━━━━━ RECORD SET
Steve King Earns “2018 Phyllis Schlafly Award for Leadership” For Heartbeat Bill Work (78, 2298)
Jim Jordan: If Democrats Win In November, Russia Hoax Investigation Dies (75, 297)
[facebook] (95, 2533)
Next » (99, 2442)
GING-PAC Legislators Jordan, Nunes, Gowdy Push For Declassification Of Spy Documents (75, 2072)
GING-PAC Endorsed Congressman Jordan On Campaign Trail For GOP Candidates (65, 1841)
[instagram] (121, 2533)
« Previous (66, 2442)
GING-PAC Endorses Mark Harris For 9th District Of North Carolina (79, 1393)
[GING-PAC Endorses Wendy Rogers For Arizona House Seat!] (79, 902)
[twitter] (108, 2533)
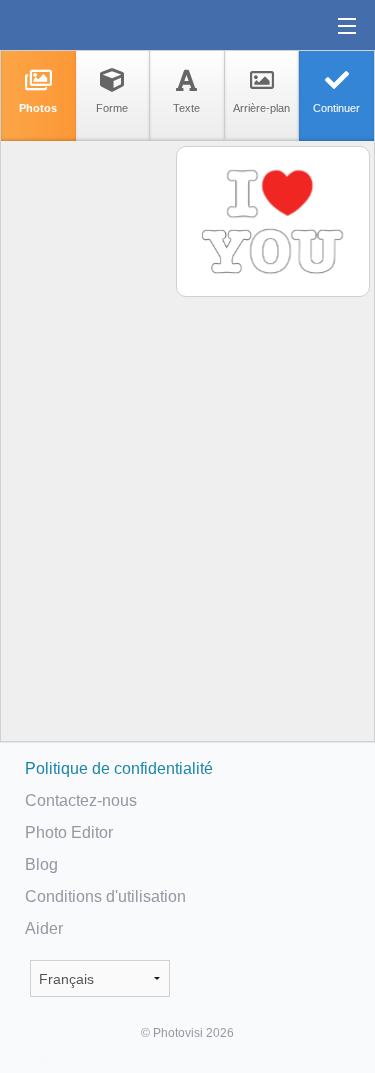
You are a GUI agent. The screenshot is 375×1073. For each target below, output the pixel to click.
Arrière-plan (261, 108)
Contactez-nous (81, 800)
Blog (41, 864)
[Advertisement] (87, 456)
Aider (44, 928)
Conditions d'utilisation (105, 896)
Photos (38, 108)
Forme (112, 108)
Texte (186, 108)
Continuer (336, 108)
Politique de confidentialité (119, 768)
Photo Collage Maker (79, 25)
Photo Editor (69, 832)
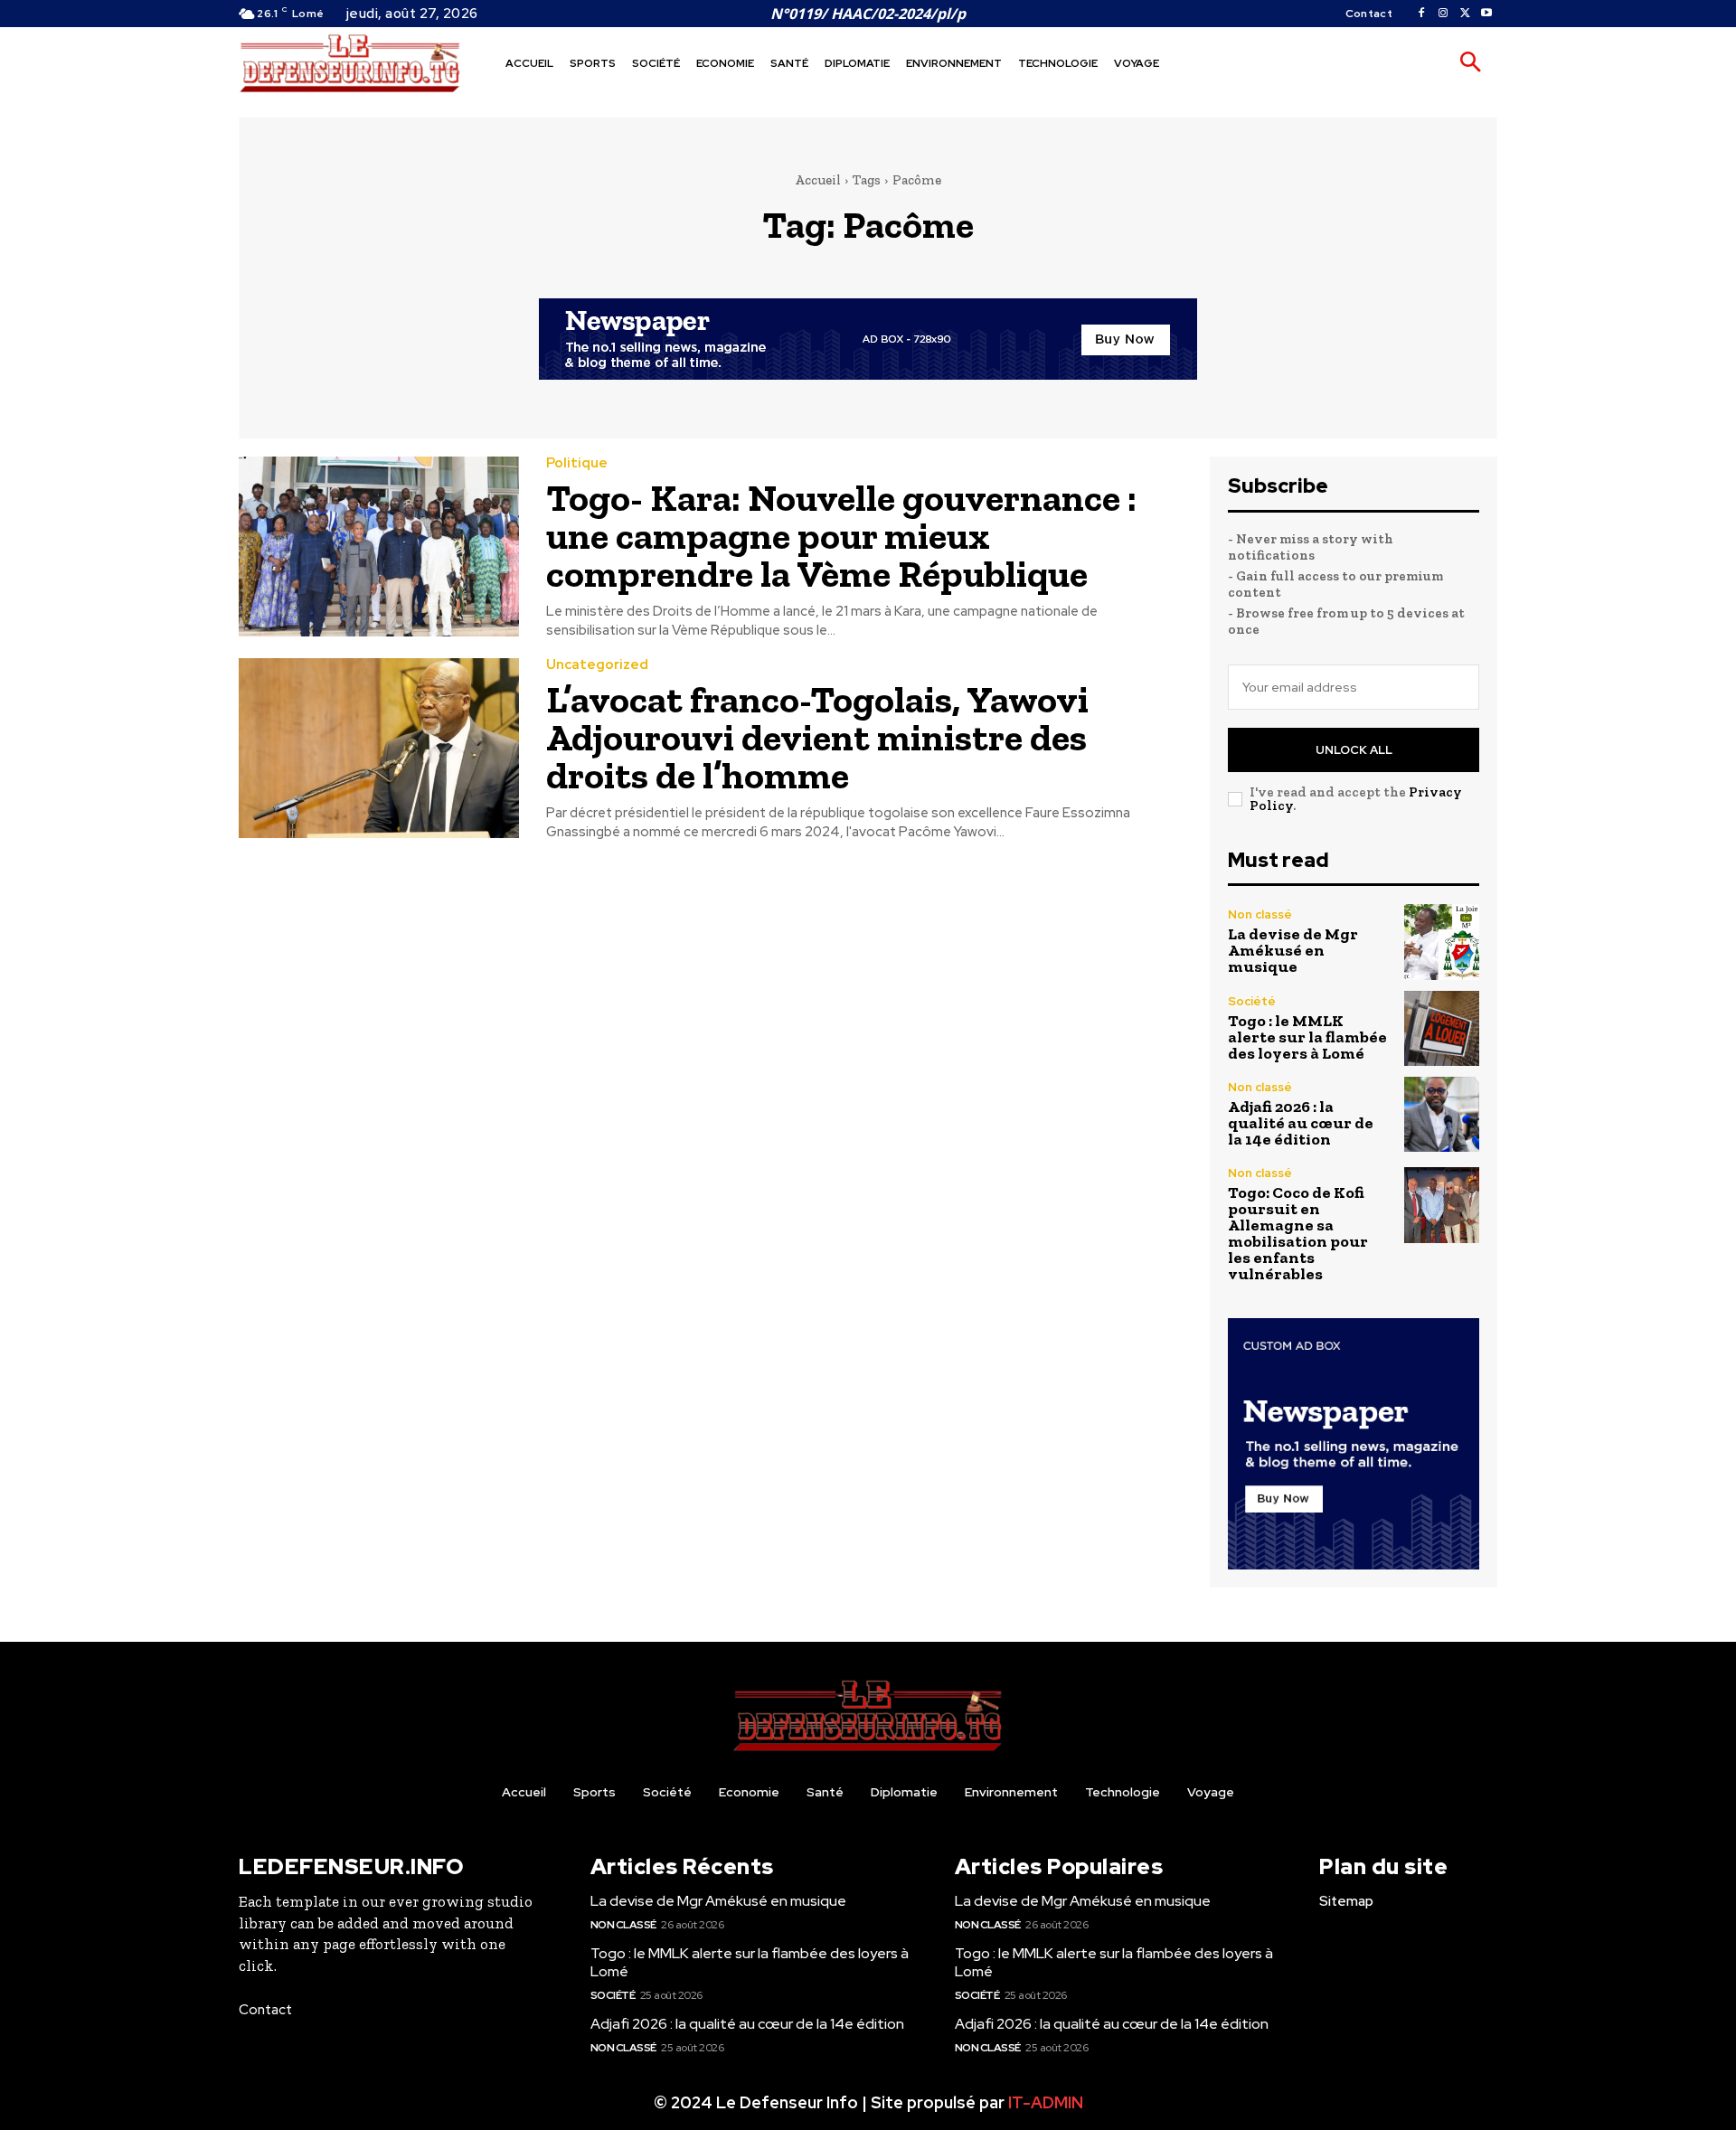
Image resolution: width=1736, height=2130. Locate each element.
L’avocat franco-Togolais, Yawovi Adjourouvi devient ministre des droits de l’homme (817, 737)
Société (1252, 1001)
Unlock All (1354, 750)
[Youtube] (1486, 13)
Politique (577, 463)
━━━━━━━━━━
**WORK TO COMPLETE**
Your answer must be the exact lines from the start of the data through the line with "Photo Editor (69, 832)", inclusive, and nothing else; pictures do not belong in it.

**PROBLEM SOLUTION**
Steve King Earns “2018 Phyllis Schlafly Award for Leadership” For Heartbeat Bill Work (78, 2298)
Jim Jordan: If Democrats Win In November, Russia Hoax Investigation Dies (75, 297)
[facebook] (95, 2533)
Next » (99, 2442)
GING-PAC Legislators Jordan, Nunes, Gowdy Push For Declassification Of Spy Documents (75, 2072)
GING-PAC Endorsed Congressman Jordan On Campaign Trail For GOP Candidates (65, 1841)
[instagram] (121, 2533)
« Previous (66, 2442)
GING-PAC Endorses Mark Harris For 9th District Of North Carolina (79, 1393)
[GING-PAC Endorses Wendy Rogers For Arizona House Seat!] (79, 902)
[twitter] (108, 2533)
You are a GUI agent. The screenshot is 375×1073. For each target below, output the pixel to click.
Arrière-plan (261, 108)
Contactez-nous (81, 800)
Blog (41, 864)
[Advertisement] (87, 456)
Aider (44, 928)
Conditions d'utilisation (105, 896)
Photos (38, 108)
Forme (112, 108)
Texte (186, 108)
Continuer (336, 108)
Politique de confidentialité (119, 768)
Photo Collage Maker (79, 25)
Photo Editor (69, 832)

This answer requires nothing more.